Pedro se despidió del portero y saludó a alguien en el pasillo.
—¿Bajamos en el ascensor?
En el portal, Pedro dijo:
—Enormemente lo deseamos los dos. Pero por ahora no podrá ser.
—Claro.
Caminaron unos pasos por la acera. Un cielo limpio, lleno de luz, se alargaba sobre las líneas de los tejados. Leopoldo se asombró de los colores vivos de los vestidos de las mujeres. Absurdo encerrarse una mañana semejante en aquel despacho nauseabundo, donde desmesuraban los problemas y vaciaban de significado las acciones. Se volvió hacia Pedro. El mismo Pedro parecía haber adquirido consistencia.
—Allí está Julia —anunció Leopoldo.
Vestía una falda ceñida y una blusa amarilla, sin mangas. Leopoldo le buscó la mirada. Antes de escuchar su voz, procuró retener la impresión de que Julia no era la misma de siempre, sino otra.
—Estás guapa.
—Gracias, Leopoldo. Sí que lo debo de estar, por todo lo que vengo oyendo.
—Pero ¿cómo has venido tan pronto?
—Me aburría en casa. He hablado por teléfono con tu madre. ¿Ibais a alguna parte? —puso una mano en la nuca de Pedro—. Necesitas un corte de pelo, cariño.
—Ya, ya lo sé. No íbamos a ningún sitio. ¿Llamas a Jovita?

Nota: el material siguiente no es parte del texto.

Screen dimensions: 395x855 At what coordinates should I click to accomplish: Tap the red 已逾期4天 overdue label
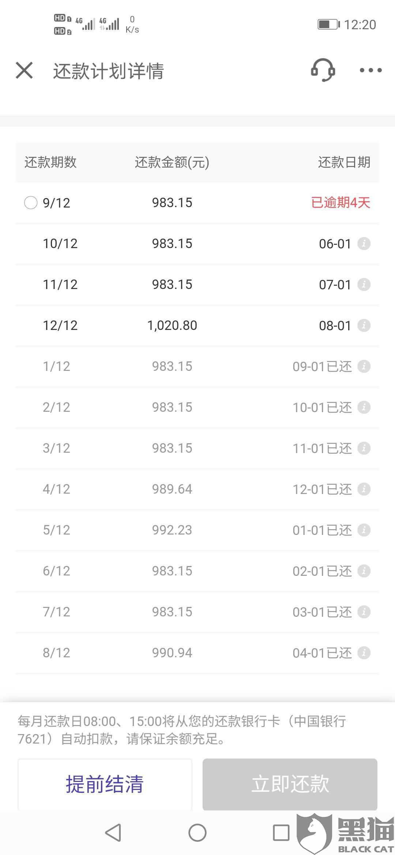click(x=341, y=202)
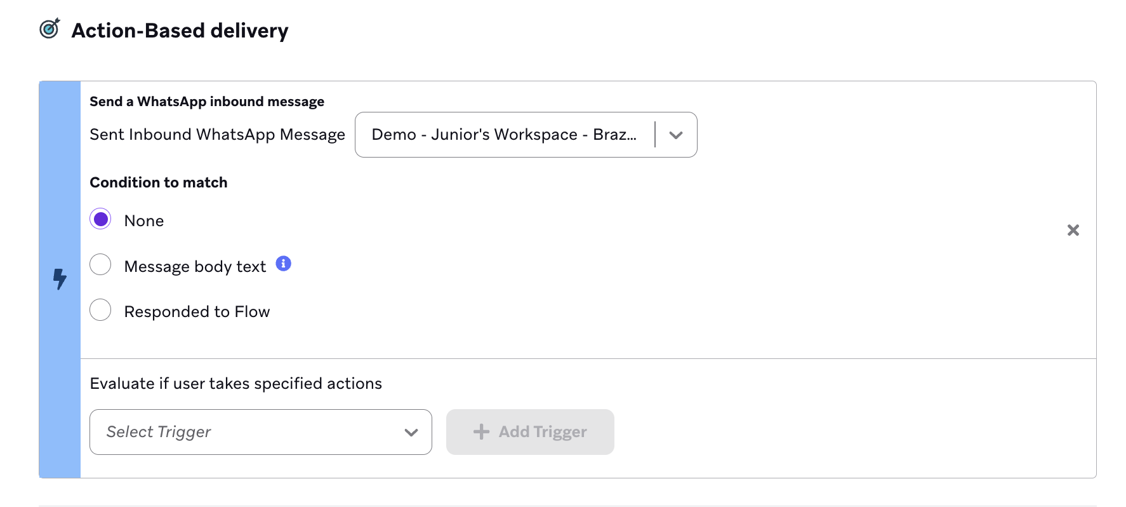
Task: Click the "Evaluate if user takes specified actions" text
Action: pyautogui.click(x=235, y=384)
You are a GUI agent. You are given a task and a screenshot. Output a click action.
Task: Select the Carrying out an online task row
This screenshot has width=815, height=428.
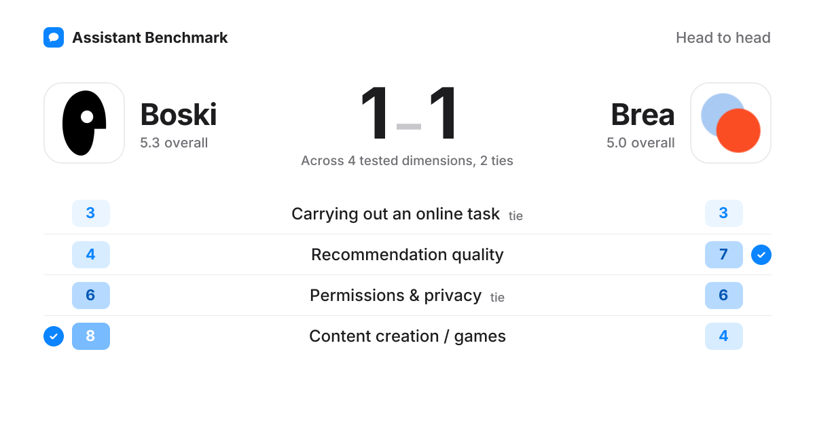coord(408,214)
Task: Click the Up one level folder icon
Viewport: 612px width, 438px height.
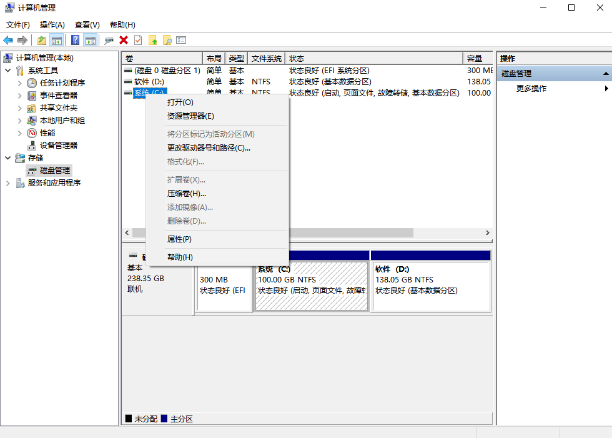Action: 41,40
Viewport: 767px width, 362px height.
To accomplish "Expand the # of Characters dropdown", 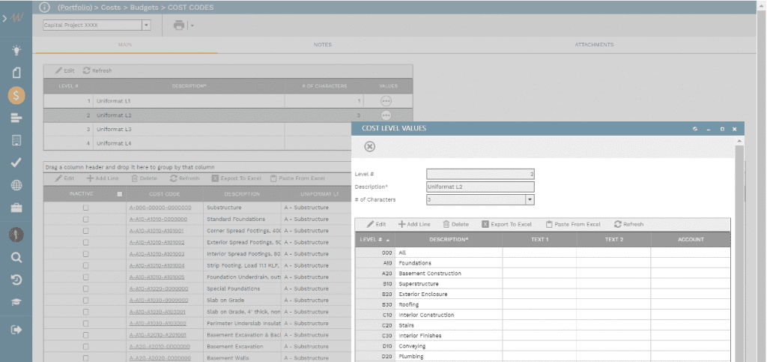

—Desde luego. Hasta la tarde —Julia le sonreía inexpresivamente y Pedro observaba un automóvil aparcado en la acera—. Todo se arreglará.
—¿Te llevamos? —reaccionó Pedro.
El paso de peatones estaba abierto y Leopoldo corrió por la calzada; desde el bordillo, vio a Julia y a Pedro en el mismo lugar, alzadas sus manos sobre las cabezas de los transeúntes.
Mientras buscaba un teléfono, bruscamente recordó a Encarna. Le tranquilizó pensar que Pedro no había mencionado el asunto de Encarna, debido quizá —tal como inexplicablemente su memoria no había funcionado hasta entonces— a un olvido definitivo. Pero aunque no fuese así, ya sabría eludir toda relación que pretendiese establecer Pedro con aquella estúpida historia. Él era el fuerte, puesto que sólo a él habían recurrido. Últimamente, la ausencia de acontecimientos le estaba haciendo olvidar su propia importancia.
Se quebró uno de los timbrazos.
—Oye, Jovita, vete anunciando a tus viejos que comes fuera.
—¡Eres genial! Hoy tenía yo ganas de salir por ahí. Te adoro.